Елизавета Михайличенко - Гармония по Дерибасову
— Но это же не город, — неуверенно ответила Дуня.
— Красавиц крадут везде!
— Да ну вас! — хихикнула Дуня. — Никуда я с вами не пойду!
— Неправильно говоришь, — укорил Гиви. — Ты знаешь, что теперь в селе воинские патрули и комендантский час? Убивают без предупреждения.
— Откуда?! — ахнула Дуня.
— Я приказал, — скромно сказал Гиви.
— Зачем?!!! — ужаснулась Дуня.
— Как зачем? Была, понимаешь, попытка спровоцировать столкновение местного населения с военнослужащими. Какой-то местный террористический элемент вилами вывел из строя военный грузовик. Без меня тебя сразу арестуют.
— Так вы меня так арестовываете? — покорно и грустно спросила Дуня.
— Конечно! — обрадовался Гиви. — Давай руку. Следуй за мной теперь. — И Гиви запел ликующий победный гимн, сводя полонянку с колокольни.
Всю дорогу генерал был галантен и предупредителен. Узнав, что такая красавица вынуждена ночевать в сарае, тут же передислоцировал туда всех своих офицеров. Пока те недовольно собирались, солдаты уже вносили в комнату Дунину перину, подушки и прочие принадлежности. Дуня стыдливо ахала, вырывая из рук ухмыляющихся солдат то, что поинтимнее. Избавившись от низших чинов, Гиви Отарович, без всякой артподготовки полез в атаку, получил чувствительную оплеуху, преисполнился уважения и пошел обратно.
Проигравший пари отец Василий, выбирая лучшую бутылку коньяка, с грустью размышлял о женской душе. О ее уязвимости, беззащитной потребности в поддержке и легкости, с которой она планирует с небес на землю.
А в это время его однофамилец Осип с еще большей грустью размышлял о событиях ушедшего дня. Наконец он вздохнул и, обмакнув школьную изгрызанную ручку в чернильницу-непроливайку, накорябал:
«Как дом без домового, Назарьино не может без антихриста, своего, разумеется, сельского масштаба, которого обозначу не иначе как Антиназарий.

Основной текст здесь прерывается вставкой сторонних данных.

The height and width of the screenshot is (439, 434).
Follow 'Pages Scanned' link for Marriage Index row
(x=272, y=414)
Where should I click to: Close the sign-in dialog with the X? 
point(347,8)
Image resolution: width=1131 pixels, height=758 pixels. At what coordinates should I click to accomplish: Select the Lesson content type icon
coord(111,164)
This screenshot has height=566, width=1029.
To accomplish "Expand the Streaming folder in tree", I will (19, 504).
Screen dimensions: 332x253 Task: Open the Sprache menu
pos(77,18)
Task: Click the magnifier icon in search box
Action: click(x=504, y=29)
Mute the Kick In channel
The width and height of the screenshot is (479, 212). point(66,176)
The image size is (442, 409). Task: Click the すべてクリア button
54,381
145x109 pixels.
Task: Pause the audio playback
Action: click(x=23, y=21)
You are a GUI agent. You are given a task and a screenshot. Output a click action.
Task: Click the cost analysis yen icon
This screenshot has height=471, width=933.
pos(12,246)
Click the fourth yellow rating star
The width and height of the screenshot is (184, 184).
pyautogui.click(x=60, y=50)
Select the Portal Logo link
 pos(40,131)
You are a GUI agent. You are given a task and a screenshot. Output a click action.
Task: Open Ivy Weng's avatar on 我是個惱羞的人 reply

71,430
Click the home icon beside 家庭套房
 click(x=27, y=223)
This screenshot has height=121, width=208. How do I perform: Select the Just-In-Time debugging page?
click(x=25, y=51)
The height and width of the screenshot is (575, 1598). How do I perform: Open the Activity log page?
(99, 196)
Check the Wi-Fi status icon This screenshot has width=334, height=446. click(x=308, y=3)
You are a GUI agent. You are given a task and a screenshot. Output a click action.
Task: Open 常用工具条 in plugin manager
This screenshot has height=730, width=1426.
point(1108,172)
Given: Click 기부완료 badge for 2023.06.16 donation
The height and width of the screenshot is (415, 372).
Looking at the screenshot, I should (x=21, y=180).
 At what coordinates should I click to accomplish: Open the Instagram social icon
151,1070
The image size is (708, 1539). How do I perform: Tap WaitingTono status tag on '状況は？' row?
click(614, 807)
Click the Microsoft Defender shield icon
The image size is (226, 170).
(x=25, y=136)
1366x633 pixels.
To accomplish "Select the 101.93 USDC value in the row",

Едва изгнали из здорового народного тела бесноватого Мишку, как тут же возник преемник, выходящий за рамки прежнего.
Принужден умозаключить: черная „Волга“ — „конь блед“ для Назарьина, а если поразмыслить, то и для всей страны. Воистину, нет пророка в своем отечестве — о, Евдокия, запечатанные уста моей души! — о, Кассандра, узревшая падшее в прах Назарьино! О, вещий скуратовский глаз! Не колоколом по ушам, но молотом по головам надо было пробуждать ожиревшие в довольстве мозги односельчан! О, Дуняша моя, осмеянный пророк и тайный порок моего сердца… Вывожу: бездетность Евдокии Назаровой — не биологической, но духовной природы. Ибо женщина эта есть воплощение вечной назарьинской матери».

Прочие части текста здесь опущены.